Transcribe exactly the lines from the one containing "I will 990,21." through the one containing "Action: 231,719", including both of those lines.
--- --- ---
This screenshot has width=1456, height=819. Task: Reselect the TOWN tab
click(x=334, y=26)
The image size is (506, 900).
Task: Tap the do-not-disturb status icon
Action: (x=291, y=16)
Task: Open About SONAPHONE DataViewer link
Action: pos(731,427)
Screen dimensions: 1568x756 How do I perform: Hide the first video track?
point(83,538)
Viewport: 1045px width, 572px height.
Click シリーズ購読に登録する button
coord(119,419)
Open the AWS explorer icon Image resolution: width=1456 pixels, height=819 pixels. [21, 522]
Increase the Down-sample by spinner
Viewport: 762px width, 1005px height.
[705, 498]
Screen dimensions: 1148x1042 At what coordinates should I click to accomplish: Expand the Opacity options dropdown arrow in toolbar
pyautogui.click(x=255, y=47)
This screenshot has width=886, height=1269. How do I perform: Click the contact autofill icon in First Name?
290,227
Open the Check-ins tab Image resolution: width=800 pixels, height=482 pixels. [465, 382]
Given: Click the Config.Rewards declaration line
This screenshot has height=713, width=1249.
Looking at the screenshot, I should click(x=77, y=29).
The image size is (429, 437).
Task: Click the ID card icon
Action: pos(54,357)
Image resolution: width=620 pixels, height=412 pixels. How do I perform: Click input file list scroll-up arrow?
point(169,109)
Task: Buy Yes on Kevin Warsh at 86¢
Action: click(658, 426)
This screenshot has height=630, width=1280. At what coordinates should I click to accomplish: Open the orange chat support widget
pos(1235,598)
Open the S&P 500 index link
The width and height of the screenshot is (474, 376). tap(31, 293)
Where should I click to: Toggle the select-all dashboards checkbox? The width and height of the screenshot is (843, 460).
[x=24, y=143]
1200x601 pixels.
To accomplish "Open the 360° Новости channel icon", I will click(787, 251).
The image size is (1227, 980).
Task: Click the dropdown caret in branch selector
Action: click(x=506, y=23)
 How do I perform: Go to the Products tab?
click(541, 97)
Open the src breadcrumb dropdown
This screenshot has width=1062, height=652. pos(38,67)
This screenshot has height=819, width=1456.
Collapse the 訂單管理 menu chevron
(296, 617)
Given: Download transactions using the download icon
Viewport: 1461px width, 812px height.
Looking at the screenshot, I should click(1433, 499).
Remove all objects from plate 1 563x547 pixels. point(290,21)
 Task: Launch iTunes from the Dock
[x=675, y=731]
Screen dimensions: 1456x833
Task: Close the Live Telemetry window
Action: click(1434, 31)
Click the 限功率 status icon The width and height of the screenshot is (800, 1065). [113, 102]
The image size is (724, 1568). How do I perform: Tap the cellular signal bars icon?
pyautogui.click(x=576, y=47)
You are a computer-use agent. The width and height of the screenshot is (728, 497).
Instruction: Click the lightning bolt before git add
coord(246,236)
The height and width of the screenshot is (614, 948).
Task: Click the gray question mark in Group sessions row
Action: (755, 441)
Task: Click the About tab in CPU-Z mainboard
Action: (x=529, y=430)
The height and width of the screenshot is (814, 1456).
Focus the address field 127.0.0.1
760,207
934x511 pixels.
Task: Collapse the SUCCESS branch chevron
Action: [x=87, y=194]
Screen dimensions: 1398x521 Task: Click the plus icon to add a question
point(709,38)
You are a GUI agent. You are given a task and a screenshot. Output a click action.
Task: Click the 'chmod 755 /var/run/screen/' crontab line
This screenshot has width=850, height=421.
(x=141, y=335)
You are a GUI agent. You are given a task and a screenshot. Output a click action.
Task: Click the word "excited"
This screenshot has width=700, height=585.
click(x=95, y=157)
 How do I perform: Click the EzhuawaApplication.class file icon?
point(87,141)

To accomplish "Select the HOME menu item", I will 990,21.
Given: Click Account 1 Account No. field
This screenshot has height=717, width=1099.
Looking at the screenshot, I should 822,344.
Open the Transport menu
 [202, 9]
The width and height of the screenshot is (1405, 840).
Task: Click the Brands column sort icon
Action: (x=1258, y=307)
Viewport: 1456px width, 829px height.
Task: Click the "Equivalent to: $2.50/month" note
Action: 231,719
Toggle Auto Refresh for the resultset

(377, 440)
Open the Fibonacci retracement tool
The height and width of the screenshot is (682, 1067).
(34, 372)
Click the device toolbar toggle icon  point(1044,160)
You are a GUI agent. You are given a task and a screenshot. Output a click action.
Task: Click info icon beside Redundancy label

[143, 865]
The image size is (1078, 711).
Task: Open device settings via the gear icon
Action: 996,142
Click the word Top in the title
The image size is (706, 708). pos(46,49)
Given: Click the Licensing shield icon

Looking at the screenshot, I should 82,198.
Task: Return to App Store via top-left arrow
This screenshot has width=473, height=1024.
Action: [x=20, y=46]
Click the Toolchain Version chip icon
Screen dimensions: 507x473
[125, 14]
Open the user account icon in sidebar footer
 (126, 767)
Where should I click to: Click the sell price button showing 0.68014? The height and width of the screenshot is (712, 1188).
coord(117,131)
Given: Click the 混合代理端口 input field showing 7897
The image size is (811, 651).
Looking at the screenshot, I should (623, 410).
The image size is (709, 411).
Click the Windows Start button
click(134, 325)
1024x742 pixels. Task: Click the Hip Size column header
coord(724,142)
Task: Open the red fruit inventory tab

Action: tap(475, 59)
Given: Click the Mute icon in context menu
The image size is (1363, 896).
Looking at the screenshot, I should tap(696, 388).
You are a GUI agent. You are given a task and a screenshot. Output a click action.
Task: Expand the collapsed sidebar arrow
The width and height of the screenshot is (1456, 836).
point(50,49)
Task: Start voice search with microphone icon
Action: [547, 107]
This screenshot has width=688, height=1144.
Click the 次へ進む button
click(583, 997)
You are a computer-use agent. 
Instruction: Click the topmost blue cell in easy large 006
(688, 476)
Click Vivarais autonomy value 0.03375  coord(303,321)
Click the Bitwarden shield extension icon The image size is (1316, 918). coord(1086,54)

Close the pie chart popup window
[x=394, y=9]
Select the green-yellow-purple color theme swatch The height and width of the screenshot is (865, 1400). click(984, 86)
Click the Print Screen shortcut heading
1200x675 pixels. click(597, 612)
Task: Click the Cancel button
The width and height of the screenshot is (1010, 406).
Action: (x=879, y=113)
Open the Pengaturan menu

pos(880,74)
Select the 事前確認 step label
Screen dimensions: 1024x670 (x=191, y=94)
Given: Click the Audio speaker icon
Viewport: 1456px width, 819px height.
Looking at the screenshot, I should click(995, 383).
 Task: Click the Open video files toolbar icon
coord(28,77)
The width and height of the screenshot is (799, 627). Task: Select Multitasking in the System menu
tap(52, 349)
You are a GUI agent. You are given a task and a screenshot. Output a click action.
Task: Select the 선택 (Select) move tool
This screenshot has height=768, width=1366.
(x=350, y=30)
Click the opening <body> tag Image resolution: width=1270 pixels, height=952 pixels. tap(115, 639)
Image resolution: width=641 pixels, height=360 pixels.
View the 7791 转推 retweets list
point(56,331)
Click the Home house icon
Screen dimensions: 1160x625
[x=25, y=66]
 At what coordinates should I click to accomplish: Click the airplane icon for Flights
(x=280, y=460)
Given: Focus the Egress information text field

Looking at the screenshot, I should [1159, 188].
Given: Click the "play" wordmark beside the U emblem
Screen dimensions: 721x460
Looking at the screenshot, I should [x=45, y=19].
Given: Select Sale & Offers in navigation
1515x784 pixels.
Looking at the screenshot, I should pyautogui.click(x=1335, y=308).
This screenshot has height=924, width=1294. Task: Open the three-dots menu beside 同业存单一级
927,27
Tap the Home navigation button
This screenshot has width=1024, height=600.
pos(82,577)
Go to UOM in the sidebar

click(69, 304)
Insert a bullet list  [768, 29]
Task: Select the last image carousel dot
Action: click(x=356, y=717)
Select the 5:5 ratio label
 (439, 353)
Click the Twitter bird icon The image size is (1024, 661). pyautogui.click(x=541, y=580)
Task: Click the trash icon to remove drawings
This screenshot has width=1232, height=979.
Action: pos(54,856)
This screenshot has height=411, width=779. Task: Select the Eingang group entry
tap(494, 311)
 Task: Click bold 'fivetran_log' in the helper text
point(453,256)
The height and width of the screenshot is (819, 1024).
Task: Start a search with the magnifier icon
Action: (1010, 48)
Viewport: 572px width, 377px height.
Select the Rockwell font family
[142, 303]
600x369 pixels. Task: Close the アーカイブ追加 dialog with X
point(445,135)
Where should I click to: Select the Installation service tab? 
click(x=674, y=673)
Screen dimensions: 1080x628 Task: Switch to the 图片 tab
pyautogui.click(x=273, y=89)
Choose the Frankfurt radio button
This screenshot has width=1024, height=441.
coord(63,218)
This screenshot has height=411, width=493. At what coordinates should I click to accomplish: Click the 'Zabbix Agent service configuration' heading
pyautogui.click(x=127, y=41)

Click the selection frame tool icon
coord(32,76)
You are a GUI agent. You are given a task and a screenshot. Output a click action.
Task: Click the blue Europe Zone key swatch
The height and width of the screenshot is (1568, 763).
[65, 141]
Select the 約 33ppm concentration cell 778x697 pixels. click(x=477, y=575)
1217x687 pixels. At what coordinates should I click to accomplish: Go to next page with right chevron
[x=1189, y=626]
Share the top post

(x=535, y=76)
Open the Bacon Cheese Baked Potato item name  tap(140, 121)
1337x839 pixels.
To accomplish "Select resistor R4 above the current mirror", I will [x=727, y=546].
--- --- ---
**Worked answer**
To accomplish "Select the HOME menu item", I will 990,21.
Given: Click Account 1 Account No. field
This screenshot has height=717, width=1099.
Looking at the screenshot, I should 822,344.
Open the Transport menu
 [202, 9]
The width and height of the screenshot is (1405, 840).
Task: Click the Brands column sort icon
Action: (x=1258, y=307)
Viewport: 1456px width, 829px height.
Task: Click the "Equivalent to: $2.50/month" note
Action: 231,719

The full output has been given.